ACT Reading and ACT Science both rely heavily upon reading comprehension, but they also require you to budget your time well. If I had to give one tip for improving both your ACT Reading and Science scores (without knowing any more details about your strengths/weaknesses), it would be to work on the way you read the passages.
In ACT Reading, this means not getting too caught up in reading and understanding every single bit of every single passage - you only get points for the questions you answer, after all, not for the passages you read. When you're doing practice tests, make sure you monitor your time, and keep track of where you're spending too much time. There are more in-depth tips on how to avoid running out of time on ACT Reading in this article.
You might be surprised to learn that ACT Science is actually way more about reading comprehension than it is about scientific knowledge. In fact, on ACT Science it's even more important than it is with ACT Reading that you make sure you're not getting so caught up in the passages that you run out of time to answer the questions. One of the most effective ways to approach ACT Science, actually, is to skip the passages altogether and head straight for the questions. If you're not comfortable doing this, skimming can work as well. Again, we have more information about this in our article on the best strategies for reading the passage on ACT Science.

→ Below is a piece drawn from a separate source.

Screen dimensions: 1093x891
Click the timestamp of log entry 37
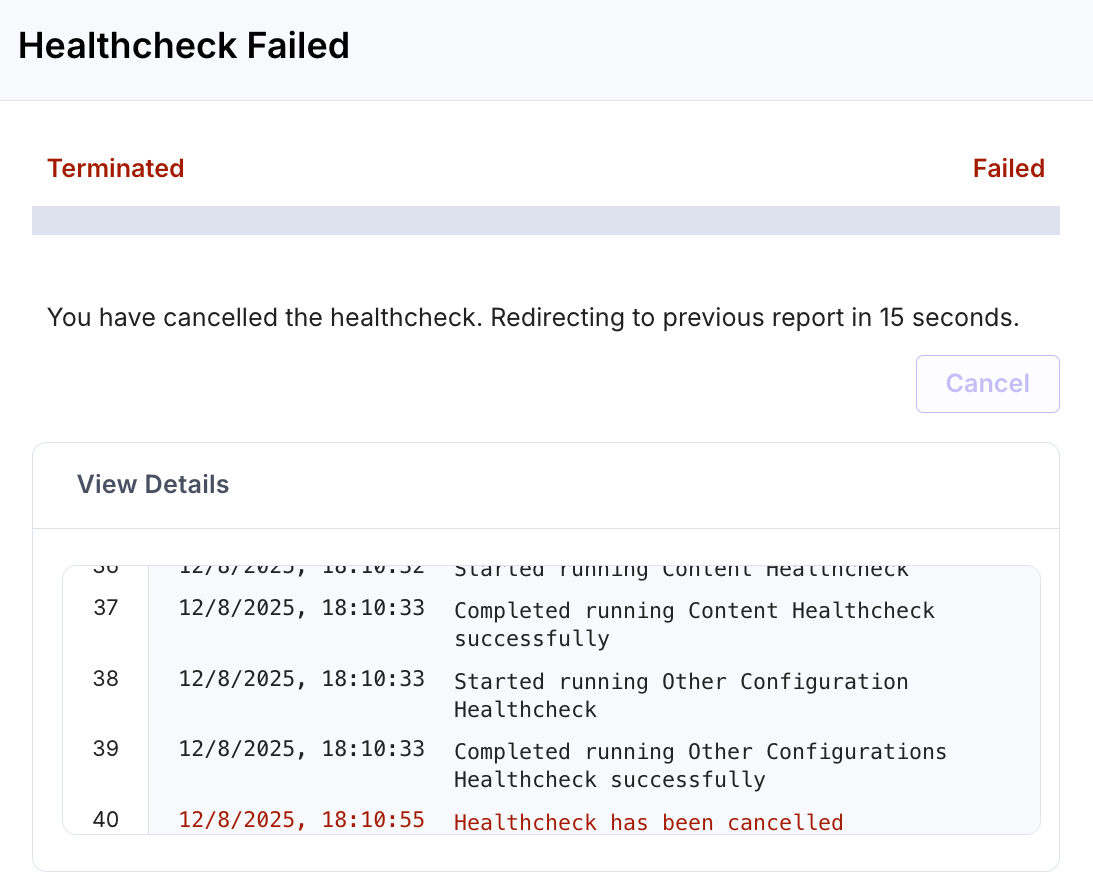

Finally, our ultimate guides to ACT Reading and ACT Science contain a bunch more links to free strategies and advice you can use in your studying.
I'd also add this one final note: ACT English and Math may actually predict college success better than your ACT Composite score (which includes Reading and Science), so don't judge yourself too harshly for doing poorly on those two sections. As this article from our blog states, judging your own future potential for success based solely on your test scores is likely to yield inaccurate results.